◆ TASK
The records follow. Filter them to the lines that hold "agent".

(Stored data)
+ + + +

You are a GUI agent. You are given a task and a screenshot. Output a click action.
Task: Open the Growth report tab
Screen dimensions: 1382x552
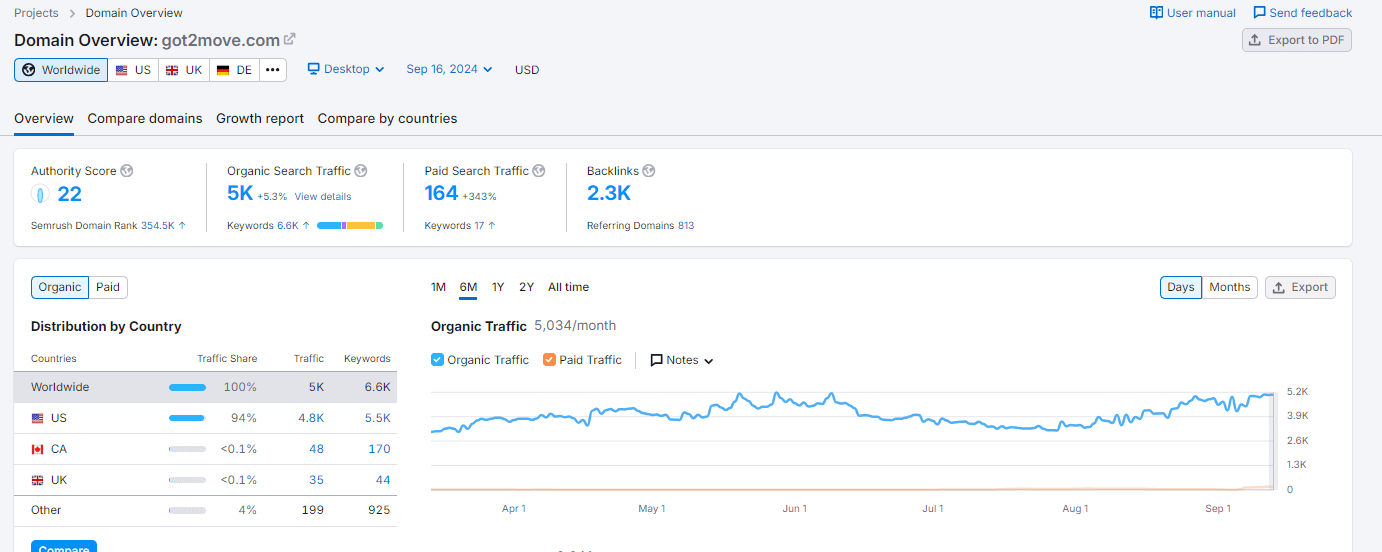tap(260, 118)
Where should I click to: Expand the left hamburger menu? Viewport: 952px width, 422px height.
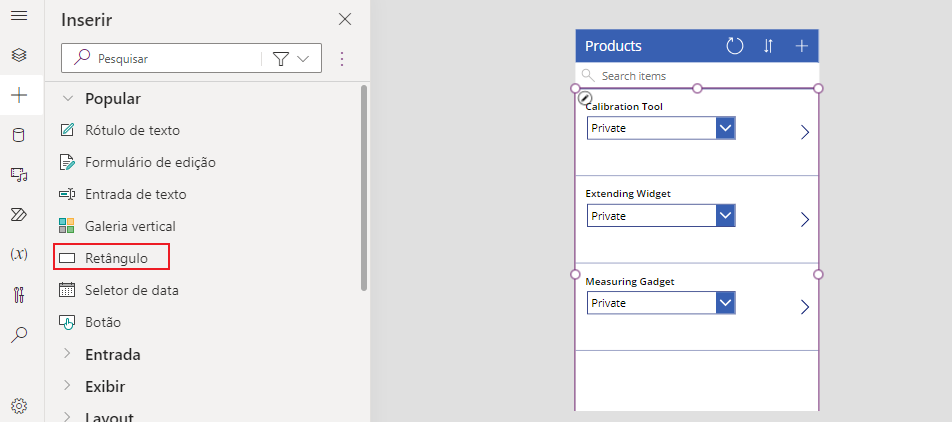(19, 17)
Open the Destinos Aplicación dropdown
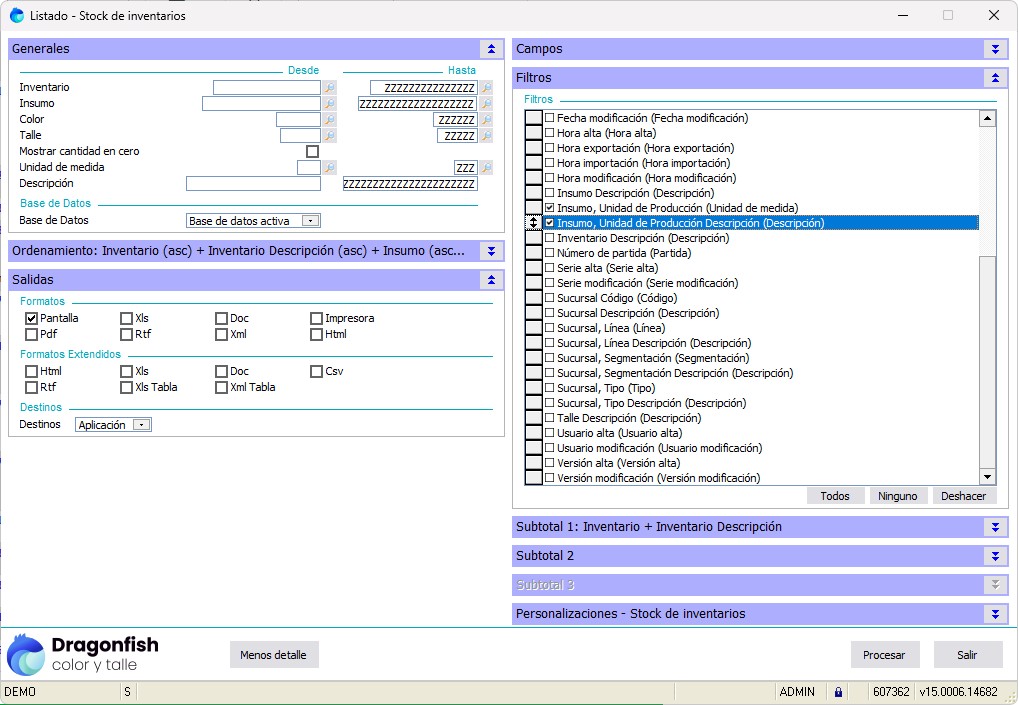The width and height of the screenshot is (1018, 705). tap(141, 425)
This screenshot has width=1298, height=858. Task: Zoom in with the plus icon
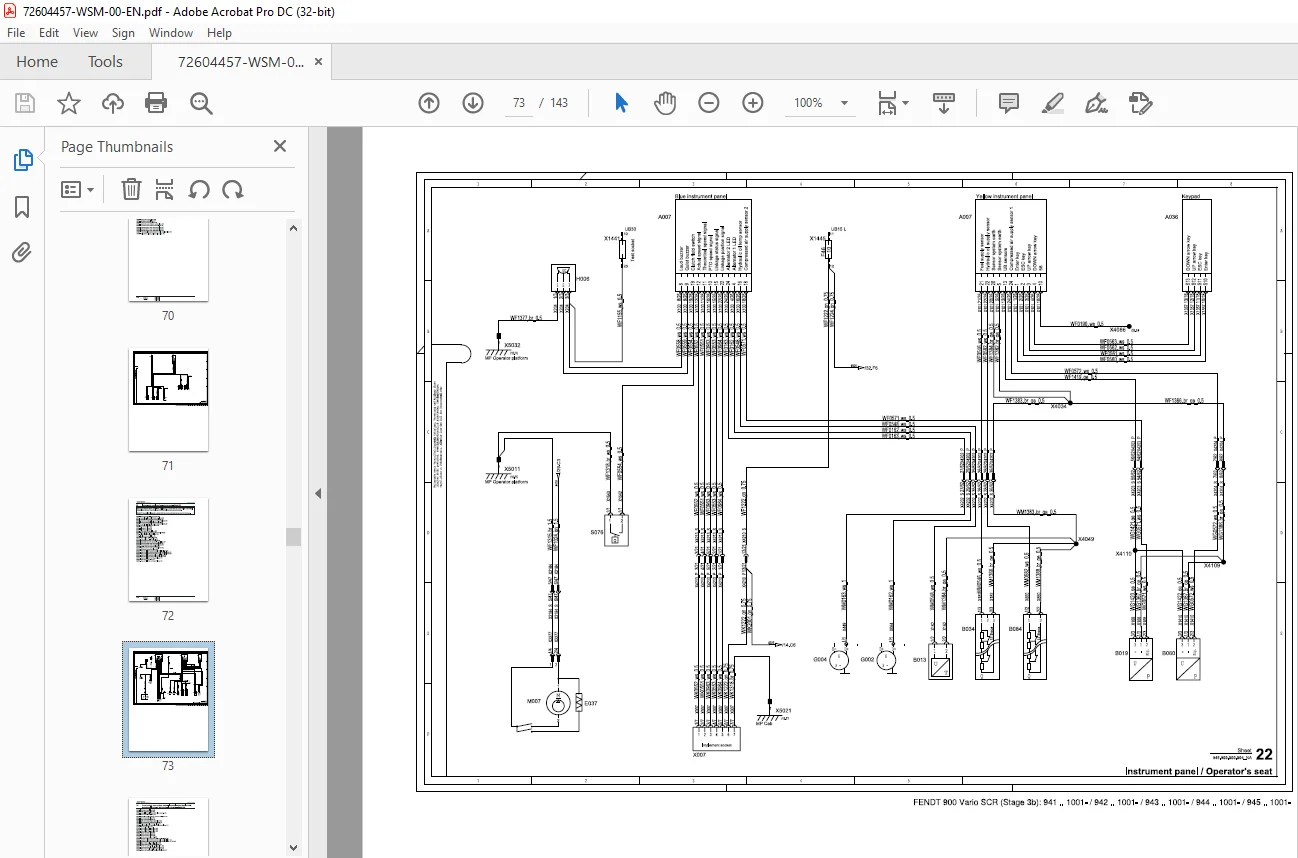(753, 103)
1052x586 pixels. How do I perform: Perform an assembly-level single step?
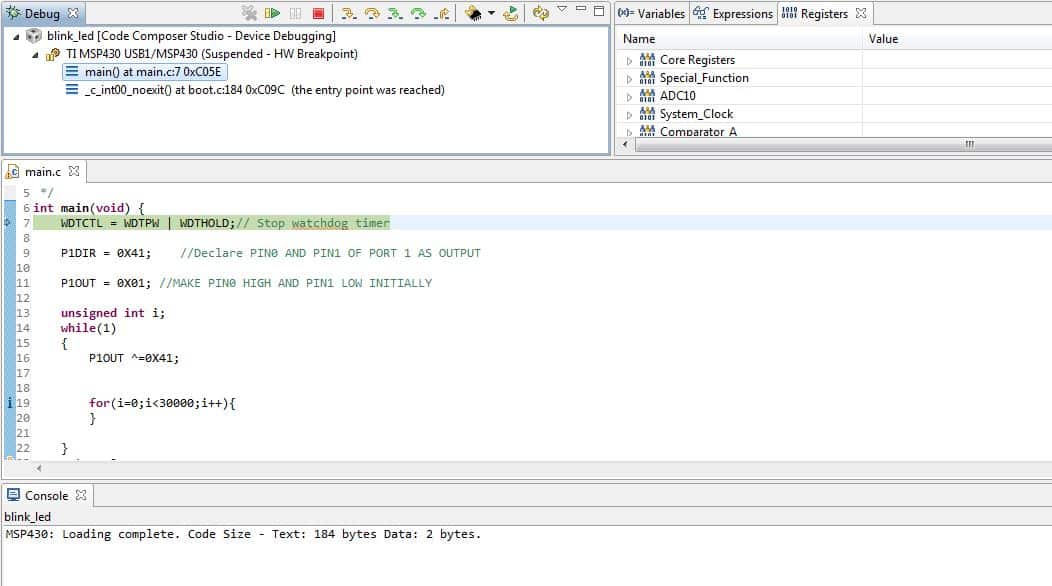(x=396, y=12)
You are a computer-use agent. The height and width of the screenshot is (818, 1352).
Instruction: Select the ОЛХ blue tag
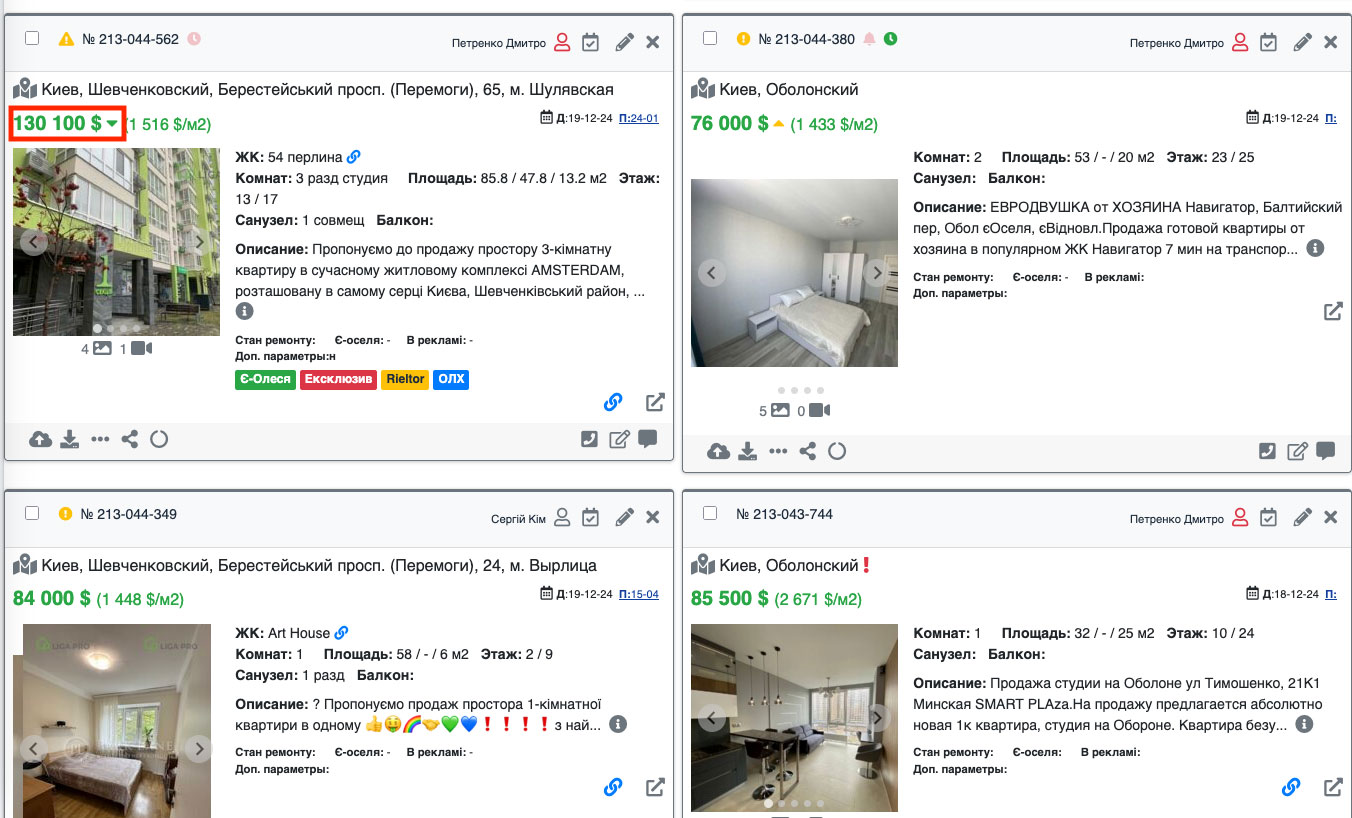451,380
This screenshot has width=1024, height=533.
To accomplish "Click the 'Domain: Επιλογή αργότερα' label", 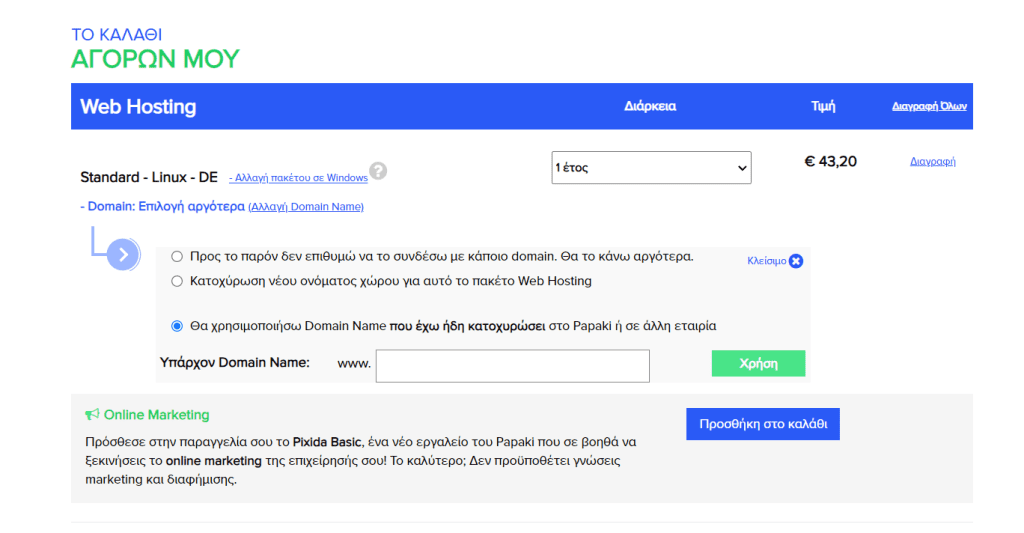I will pos(162,207).
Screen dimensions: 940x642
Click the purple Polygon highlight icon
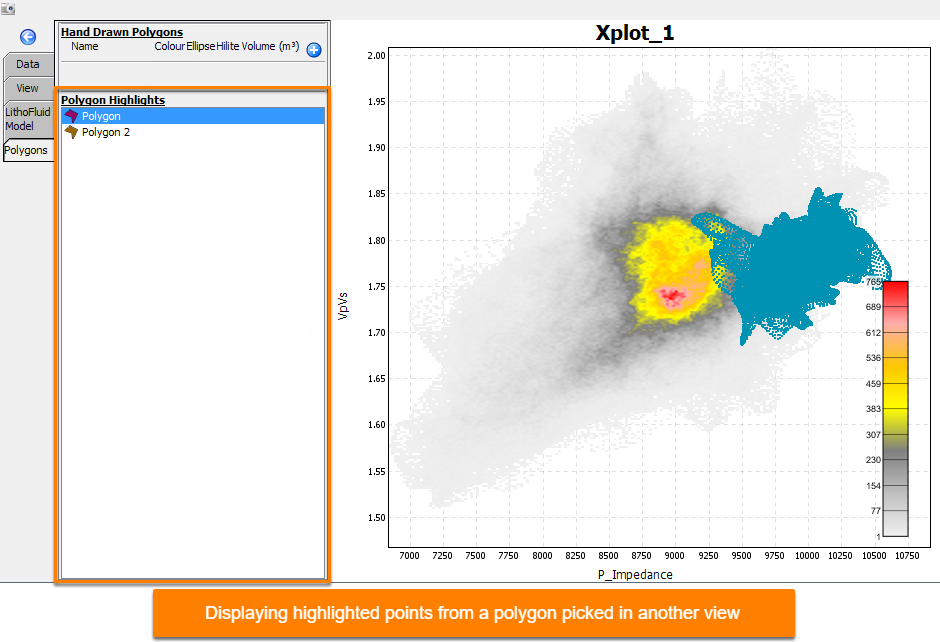[71, 116]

+ + + +

◆ YOUR SOLUTION
You are a GUI agent. You are given a task and a screenshot. Output a click action.
You are a computer-use agent. The height and width of the screenshot is (818, 1352).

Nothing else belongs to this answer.